Reliability analysis




Selected scales from the PIB were analyzed. In the case of the PIB the sample consisted of approximately 40% Black and 60% White respondents. The VPIB comprised approximately 95% Black and 5% White respondents. The KR-20 reliability coefficient was used in the case of dichotomous scored indices and the coefficient Alpha used on the interval scaled indices. The standard errors of measurement were included where available.


The PIB and Ad-PIB seem to have respectable reliability coefficients on the indices used for the specific populations included in this study, except for Indices 22 [PIB] and 3 [Ad-VPIB] which are sub-optimal. Further analyses on other samples should be executed to verify these preliminary findings. Any final conclusion concerning the Ad-VPIB’s reliability cannot be drawn until more data is available for more comprehensive analyses. All indices seem to meet the normal distribution requirements with a slight deviation on Indices 5 and 3 on the PIB. This means that the standardized scores can be used with confidence. The reason behind these slight deviations could be sampling error, measurement error or the characteristics of the population.

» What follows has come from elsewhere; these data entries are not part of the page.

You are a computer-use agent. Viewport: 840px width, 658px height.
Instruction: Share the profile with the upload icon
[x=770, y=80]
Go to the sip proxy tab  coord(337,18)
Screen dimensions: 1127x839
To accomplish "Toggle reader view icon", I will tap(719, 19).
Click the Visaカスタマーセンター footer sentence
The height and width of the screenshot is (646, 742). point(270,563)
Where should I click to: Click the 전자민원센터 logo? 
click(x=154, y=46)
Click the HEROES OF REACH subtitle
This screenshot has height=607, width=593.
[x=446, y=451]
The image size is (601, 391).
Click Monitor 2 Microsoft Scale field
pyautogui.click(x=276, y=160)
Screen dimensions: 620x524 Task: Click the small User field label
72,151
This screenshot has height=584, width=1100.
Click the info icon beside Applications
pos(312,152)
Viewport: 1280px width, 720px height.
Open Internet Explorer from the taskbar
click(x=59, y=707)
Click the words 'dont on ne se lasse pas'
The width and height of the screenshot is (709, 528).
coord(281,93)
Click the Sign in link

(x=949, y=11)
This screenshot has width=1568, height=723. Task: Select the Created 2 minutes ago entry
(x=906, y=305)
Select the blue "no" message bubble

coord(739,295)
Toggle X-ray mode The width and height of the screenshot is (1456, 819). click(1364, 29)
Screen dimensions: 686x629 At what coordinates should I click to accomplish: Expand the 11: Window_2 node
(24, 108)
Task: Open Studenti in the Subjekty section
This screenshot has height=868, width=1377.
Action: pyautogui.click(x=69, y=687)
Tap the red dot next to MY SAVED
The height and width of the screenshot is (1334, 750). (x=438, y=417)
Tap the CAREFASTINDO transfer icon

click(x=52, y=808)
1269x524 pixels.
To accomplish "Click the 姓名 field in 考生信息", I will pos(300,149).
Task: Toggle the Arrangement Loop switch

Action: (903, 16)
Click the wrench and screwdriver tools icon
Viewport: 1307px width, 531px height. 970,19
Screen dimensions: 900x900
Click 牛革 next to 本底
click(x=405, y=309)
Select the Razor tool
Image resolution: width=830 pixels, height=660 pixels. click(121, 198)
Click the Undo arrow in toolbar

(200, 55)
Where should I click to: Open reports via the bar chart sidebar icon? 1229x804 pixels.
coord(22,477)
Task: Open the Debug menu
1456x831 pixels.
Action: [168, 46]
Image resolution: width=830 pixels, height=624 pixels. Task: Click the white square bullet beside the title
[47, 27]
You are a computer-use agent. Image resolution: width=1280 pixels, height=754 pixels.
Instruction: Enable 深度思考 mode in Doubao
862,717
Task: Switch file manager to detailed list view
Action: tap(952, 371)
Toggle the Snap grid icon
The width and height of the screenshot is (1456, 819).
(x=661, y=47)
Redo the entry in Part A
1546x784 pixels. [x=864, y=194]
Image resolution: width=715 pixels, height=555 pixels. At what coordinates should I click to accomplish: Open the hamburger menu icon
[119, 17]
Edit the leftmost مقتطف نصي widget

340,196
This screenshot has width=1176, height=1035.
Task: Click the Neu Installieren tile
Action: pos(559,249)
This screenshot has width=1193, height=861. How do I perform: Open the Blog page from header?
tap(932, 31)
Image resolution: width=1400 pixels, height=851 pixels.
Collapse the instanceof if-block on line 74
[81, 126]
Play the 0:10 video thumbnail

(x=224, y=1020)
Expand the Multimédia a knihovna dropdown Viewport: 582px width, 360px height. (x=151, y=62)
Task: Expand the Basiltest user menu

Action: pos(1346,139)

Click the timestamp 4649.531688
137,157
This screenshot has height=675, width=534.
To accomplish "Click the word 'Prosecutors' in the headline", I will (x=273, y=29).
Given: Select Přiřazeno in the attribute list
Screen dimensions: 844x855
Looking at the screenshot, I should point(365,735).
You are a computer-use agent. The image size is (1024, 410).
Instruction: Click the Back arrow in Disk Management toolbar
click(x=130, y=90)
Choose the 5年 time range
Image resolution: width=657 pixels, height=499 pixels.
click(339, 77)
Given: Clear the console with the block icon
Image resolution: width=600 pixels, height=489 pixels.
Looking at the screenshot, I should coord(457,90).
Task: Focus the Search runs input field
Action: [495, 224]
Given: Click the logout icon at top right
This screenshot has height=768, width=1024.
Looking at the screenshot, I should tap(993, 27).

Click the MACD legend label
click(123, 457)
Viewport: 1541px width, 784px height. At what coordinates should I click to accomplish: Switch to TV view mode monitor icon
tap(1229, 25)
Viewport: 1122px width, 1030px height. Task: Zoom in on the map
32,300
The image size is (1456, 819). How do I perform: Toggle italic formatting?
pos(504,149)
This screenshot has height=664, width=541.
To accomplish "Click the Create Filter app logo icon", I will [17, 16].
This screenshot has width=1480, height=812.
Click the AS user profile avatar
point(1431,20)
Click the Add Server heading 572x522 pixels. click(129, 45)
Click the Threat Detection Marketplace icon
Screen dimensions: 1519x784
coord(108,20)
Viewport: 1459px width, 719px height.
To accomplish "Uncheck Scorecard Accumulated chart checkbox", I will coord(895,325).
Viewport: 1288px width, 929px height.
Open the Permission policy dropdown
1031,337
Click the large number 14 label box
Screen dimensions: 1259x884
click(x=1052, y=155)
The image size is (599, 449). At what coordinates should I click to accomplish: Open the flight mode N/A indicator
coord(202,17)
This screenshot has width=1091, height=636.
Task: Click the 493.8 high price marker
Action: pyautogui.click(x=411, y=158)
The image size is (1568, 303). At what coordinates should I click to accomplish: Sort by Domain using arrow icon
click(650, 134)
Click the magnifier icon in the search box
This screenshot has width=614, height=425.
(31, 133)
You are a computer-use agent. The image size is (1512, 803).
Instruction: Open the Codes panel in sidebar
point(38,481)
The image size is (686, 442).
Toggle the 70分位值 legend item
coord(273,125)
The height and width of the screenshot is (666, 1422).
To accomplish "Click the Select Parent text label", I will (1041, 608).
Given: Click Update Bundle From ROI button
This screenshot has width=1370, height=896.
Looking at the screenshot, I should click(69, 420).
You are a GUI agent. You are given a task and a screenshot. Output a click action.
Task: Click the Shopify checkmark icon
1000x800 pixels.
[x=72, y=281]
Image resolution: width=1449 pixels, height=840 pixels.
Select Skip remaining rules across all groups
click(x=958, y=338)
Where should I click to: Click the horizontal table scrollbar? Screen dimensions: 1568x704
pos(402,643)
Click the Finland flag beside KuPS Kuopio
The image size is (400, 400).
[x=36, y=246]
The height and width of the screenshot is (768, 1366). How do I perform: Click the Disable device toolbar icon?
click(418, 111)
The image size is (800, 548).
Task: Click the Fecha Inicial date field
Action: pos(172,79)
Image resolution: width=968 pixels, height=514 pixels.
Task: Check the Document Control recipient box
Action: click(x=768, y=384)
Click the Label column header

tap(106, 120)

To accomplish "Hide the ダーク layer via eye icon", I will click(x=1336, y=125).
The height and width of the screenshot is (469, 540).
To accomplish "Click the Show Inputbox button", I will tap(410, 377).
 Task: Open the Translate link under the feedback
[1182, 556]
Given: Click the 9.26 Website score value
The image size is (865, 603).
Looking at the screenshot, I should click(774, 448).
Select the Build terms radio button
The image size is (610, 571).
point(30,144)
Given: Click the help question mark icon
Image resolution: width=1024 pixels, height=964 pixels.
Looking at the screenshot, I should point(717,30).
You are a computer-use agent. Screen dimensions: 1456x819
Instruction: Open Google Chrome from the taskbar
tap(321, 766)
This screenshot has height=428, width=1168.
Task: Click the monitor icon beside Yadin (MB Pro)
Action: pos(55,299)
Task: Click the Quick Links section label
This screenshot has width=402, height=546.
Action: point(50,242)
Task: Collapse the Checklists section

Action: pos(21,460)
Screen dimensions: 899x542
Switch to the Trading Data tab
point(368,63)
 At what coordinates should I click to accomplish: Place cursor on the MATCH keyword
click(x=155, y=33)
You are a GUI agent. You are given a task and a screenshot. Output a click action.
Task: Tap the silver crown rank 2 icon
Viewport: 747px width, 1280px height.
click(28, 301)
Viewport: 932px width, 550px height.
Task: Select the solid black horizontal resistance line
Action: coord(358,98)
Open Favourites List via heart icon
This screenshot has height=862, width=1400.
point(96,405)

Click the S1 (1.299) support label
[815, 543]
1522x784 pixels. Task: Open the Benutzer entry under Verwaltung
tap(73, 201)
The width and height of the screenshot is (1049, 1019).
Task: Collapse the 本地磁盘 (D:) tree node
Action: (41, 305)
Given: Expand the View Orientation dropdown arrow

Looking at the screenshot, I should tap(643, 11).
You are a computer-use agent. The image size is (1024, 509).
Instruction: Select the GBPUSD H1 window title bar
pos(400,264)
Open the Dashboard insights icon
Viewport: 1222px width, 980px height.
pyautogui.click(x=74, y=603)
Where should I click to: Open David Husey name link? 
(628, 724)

The reasons for the registered distribution on Indices 3 and 5 are not clear but the nature of the group might have caused it. The standardized scores can still be used with confidence where slight deviations like these occur. Where large deviations exist, the instrument user should rely more on the raw scores until clarity is obtained concerning the reasons for the deviations. In due cause, as more candidates are assessed, clarity will be obtained on whether the deviations are due to sampling or measurement errors or due to the characteristics of the specific population. In cases where deviations are due to the characteristics of the population, standardized scores should be avoided. These may then not represent a true distribution of the raw scores. In cases where the instrument’s standard scores are based on fixed norms, calculation errors due to the inappropriate normalization of a specific group’s scores can result in decision errors.

The advantage of the PIB in this respect is the fact that raw score distributions can be monitored on a continual basis by means of the SmartStats program, with more accurate information and decisions. The actual discriminatory value estimate of an instrument based on criteria performance, can only be conclusively made if the validity of the instrument is known.